There may be situations where I am forced to eat my closest friend. This will make me defensive, ashamed, and aggrieved in turn. But any pain I feel at their loss is better than the alternative.
- Do not anticipate a great liberation.
The death or outster of tyrants will not wipe the slate clean. Supporters and victims alike will be damaged for generations, but something, somewhere always emerges stronger and more beautiful from the struggle.
- Believe others’ pain.
Bullies feed on isolation. I need not validate every belief or theory that others have, but I must believe their pain. If we all make an ongoing effort to view other people’s experience with dignity, even those who are most alien and incomprehensible to us, the bully has no power.
There is nothing more revolutionary than this last action. I know, because years ago, someone believed me. “Sunshine is the best disinfectant,” she told me, as she opened up all the closets in my soul and looked inside. I am the person I am today, with some small measure of immunity, because of what this dear friend taught me. Lately I have found the challenge of applying her lesson nearly impossible, but I know I must view the people who support this administration with compassion, for my own sake and as well as theirs. I must remember that they are or will soon be victims too, and in the end, their losses will be greater than mine.

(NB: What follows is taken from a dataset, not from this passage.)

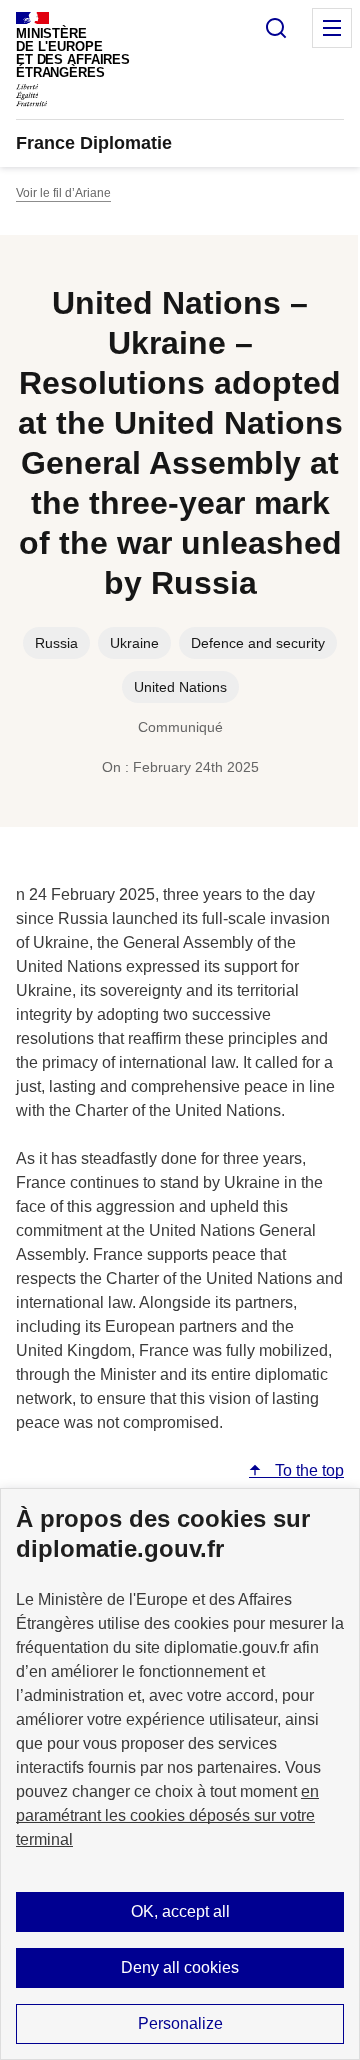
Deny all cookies (180, 1967)
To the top (307, 1470)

As much as it infuriates me, I have come to accept the fact that I shall be ruled by bullies yet again. After spending most of my life getting clear of them, I was hoping for a nice, easy middle age, free from the constant struggle to survive and remain sane. But that is not to be.
Over the last year I have marveled at the parade of spite, lies, and subterfuge. Each new day is filled with fresh trauma for myself and countless other souls, and the constant outrage is exhausting. We have been asked to harden ourselves, and it will be tempting to do so. But my plan is to do the opposite. When I am manipulated, coerced and lied to, I will not comply; I will stand, I will grieve, and I will validate and dignify others. I will honor what is fragile, vulnerable, and unique in myself and in everyone around me. I’ve already been a victim, so I know better; I know this terrain all too well and I know how to fight in it. My weakness is now my armor.